First, the retrospective nature of this study poses several limitations, of which the most significant is the relatively large margin for selection bias. Despite the authors’ best efforts to account for this, it is apparent that the two cohorts were not matched for age or body mass index (BMI). In fact, the average initial BMI was substantially higher in the control group (48.8 kg/m2) compared with the surgical group (45.8 kg/m2) (P = 0.0006) and participants in the control group were also significantly older (P = 0.0219). The combination of these two important confounders, both of which strongly influence the course of diabetes, cast doubt on the validity of the results of this study. Relatedly, the study limits itself to moderate-risk groups, and there is no justification provided for this. Given the retrospective nature of the study, the authors are in the best position to analyze the effectiveness in patients with different extents of obesity. The classification of obesity and subsequently, its effect on the inclusion criteria for surgery has been extensively discussed, and we urge caution over the generalizability of the results, given the neglect of the other groups who form the majority of the patient population.

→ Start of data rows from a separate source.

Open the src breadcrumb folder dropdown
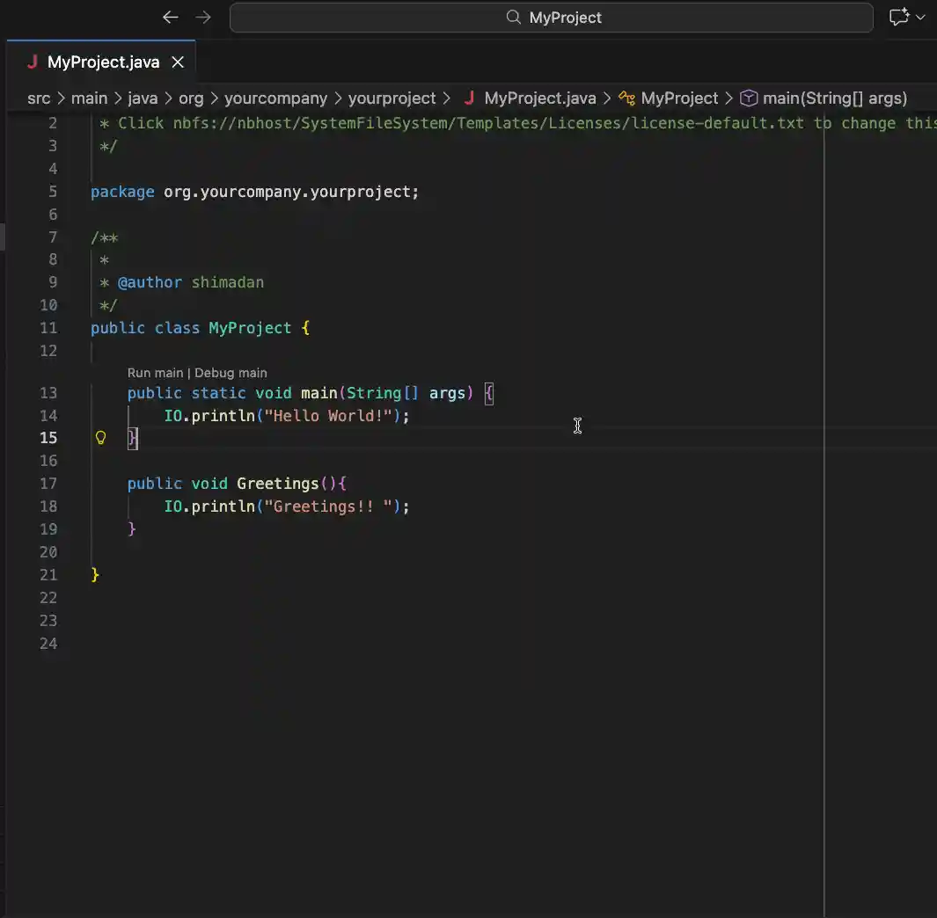 pos(39,98)

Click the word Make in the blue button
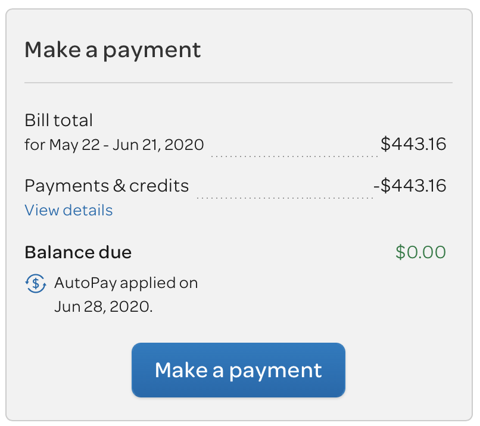point(181,370)
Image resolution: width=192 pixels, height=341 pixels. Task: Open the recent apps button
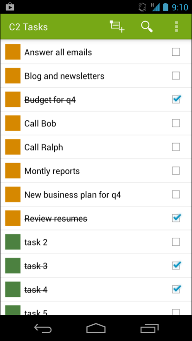point(149,328)
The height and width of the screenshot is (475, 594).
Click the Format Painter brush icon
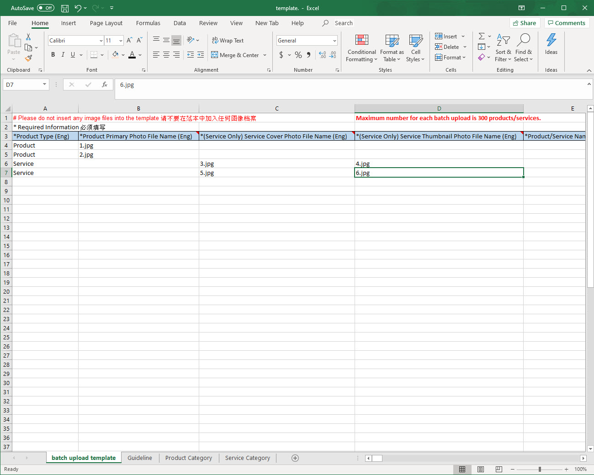tap(28, 58)
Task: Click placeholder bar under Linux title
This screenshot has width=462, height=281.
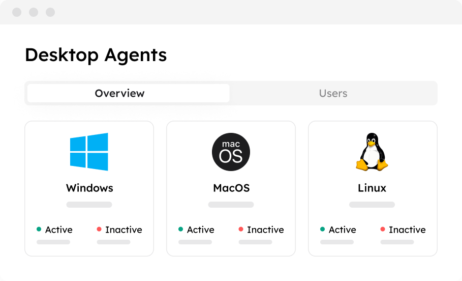Action: pos(372,205)
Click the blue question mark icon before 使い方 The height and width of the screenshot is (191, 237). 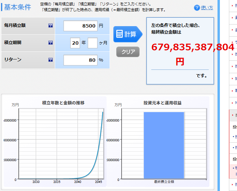[197, 8]
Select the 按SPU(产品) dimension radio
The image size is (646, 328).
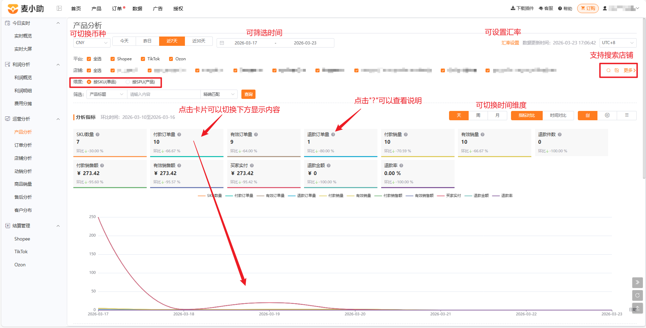tap(128, 82)
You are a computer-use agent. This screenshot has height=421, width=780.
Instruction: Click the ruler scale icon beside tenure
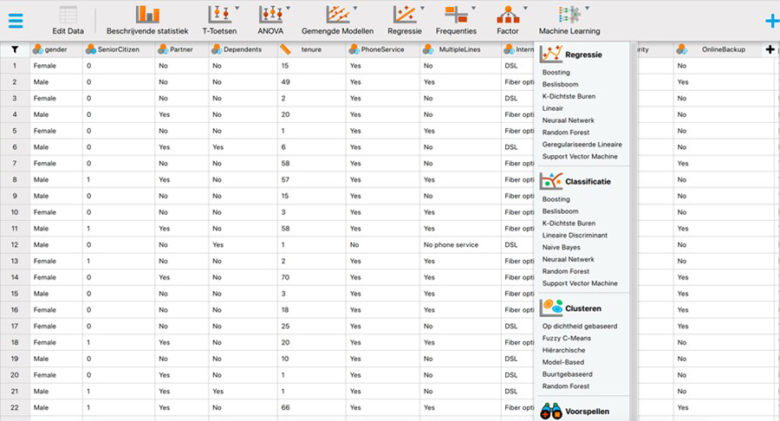click(285, 49)
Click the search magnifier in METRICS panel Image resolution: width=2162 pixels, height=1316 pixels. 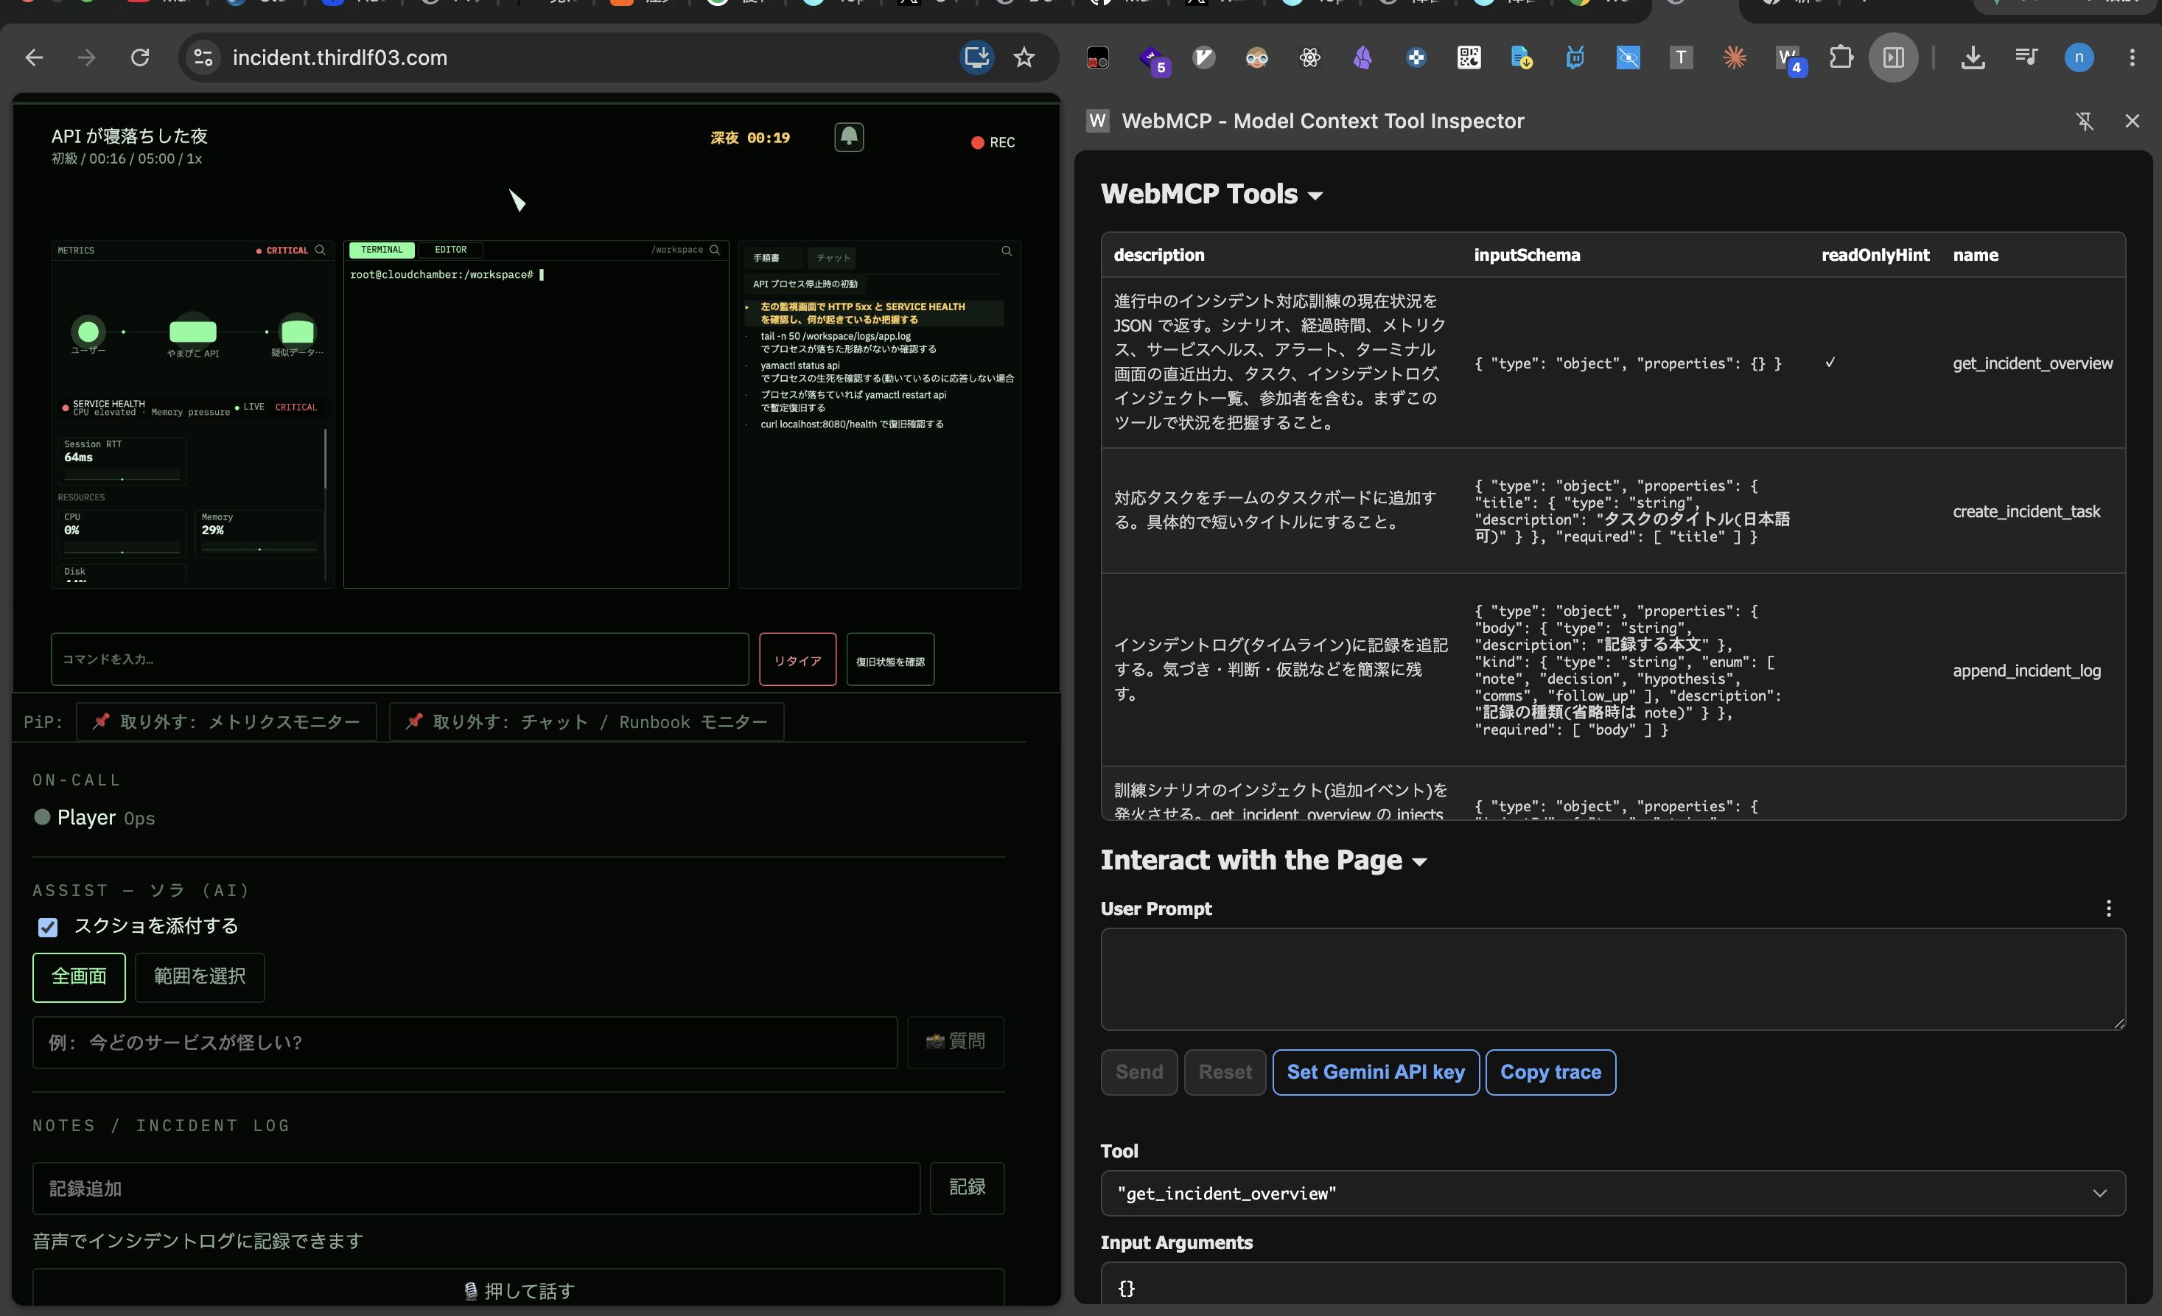click(x=320, y=250)
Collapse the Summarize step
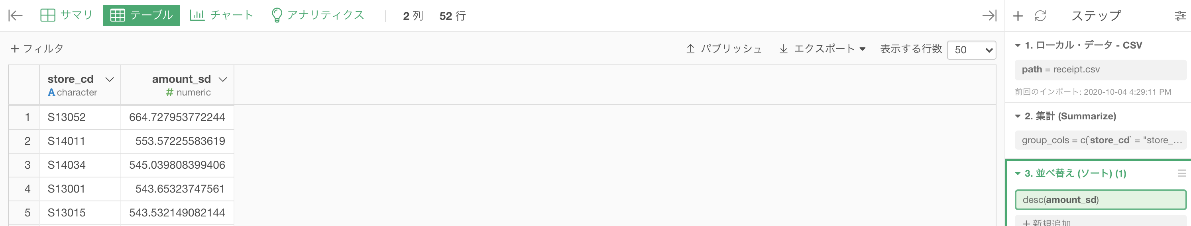1191x226 pixels. (1018, 116)
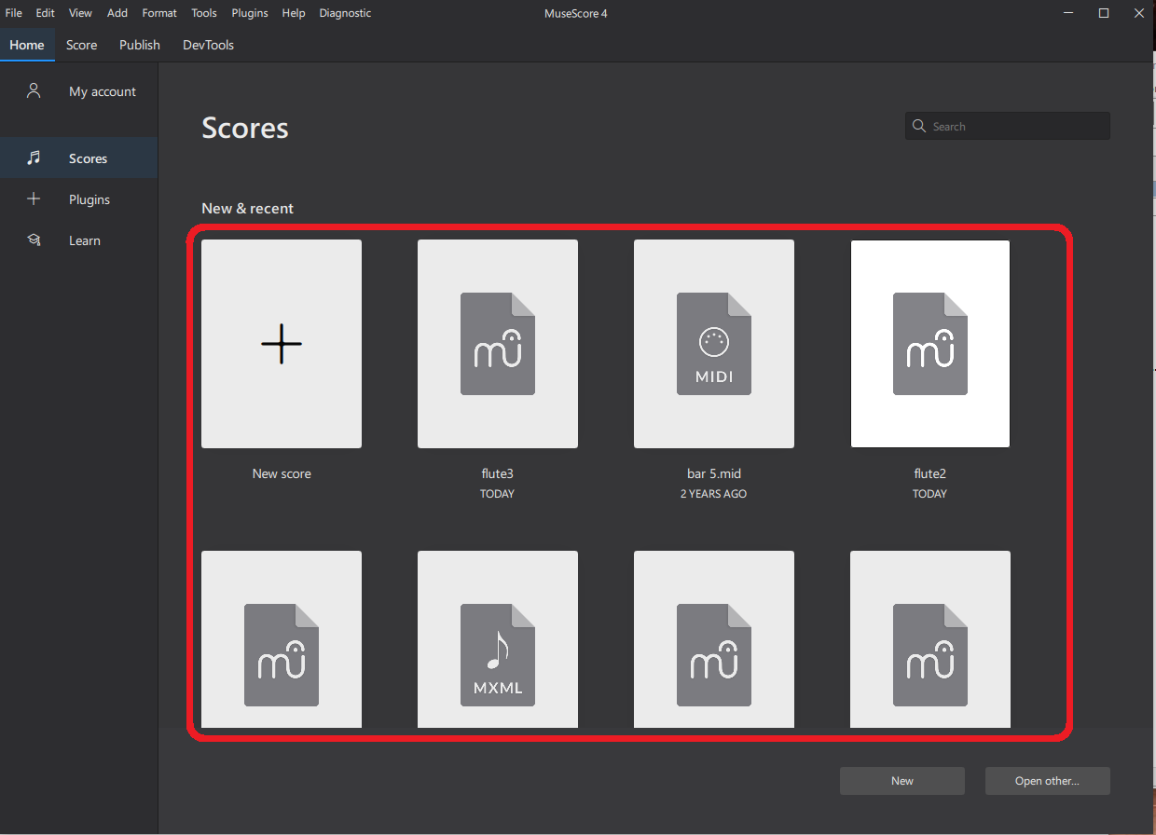Click the Plugins plus icon in the sidebar
This screenshot has height=835, width=1156.
click(x=34, y=198)
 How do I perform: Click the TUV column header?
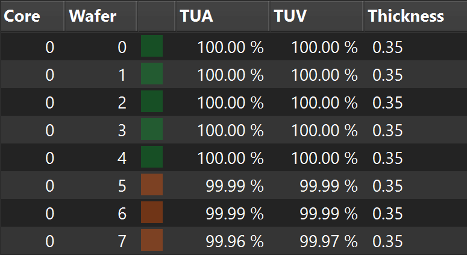[316, 16]
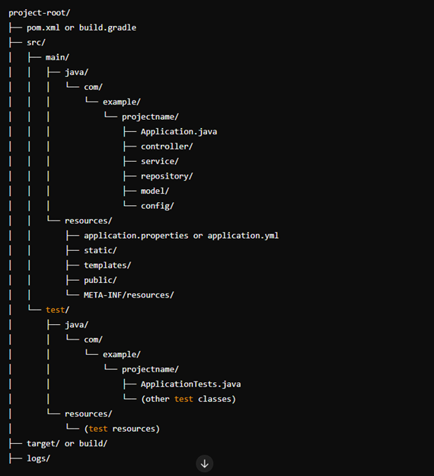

Furthermore, the two cohorts were matched at baseline for a range of factors including the duration of diabetes and insulin medication. However, it is evident that these factors do not provide an accurate reflection of diabetic control, and it is questionable why HbA1c level, which was the final outcome measure, was not matched at baseline. This is because HbA1c is the best marker of diabetic control and would therefore provide a more comprehensive evaluation of the impact of the interventions.2 Moreover, this study neglected to appraise comorbidities present in the patient population at baseline. In addition to diabetes, metabolic syndrome comprises of hypertension and hyperlipidemia, both of which may be highly prevalent in the moderate-risk category of patients used in this study. Alleviating these two disorders plays a huge role in diabetes control and pharmacological interventions are likely to have a more direct overall impact on the metabolic compared with surgery alone. Thus, the failure to account for this, as would be the in other studies,3 highlights the limitations of the conclusions drawn from this study.
There is still some paucity in the data provided. The only outcome measure for weight is the excess weight loss (EWL), which is highly dependent on the ideal body weight. This is an ambiguous concept heavily influenced by the body frame of patients, which is based on the outdated Metropolitan Life Tables from the 1940s.4 EWL has high reliability when used in conjunction with measurements of changes in BMI, waist circumference, fasting plasma glucose, fasting insulin levels, and HOMA-IR, but no further analysis of any of this is provided for either surgical or control groups. Accordingly, even the few outcome measures given were only analyzed once, instead of at distinct time points where possible, as is conventionally done.5 This will not only provide an indication of the immediate effects of surgery but it also enables the correlation of these effects to the remission of diabetes and related vascular complications, and account for the impact of attrition rate on the data.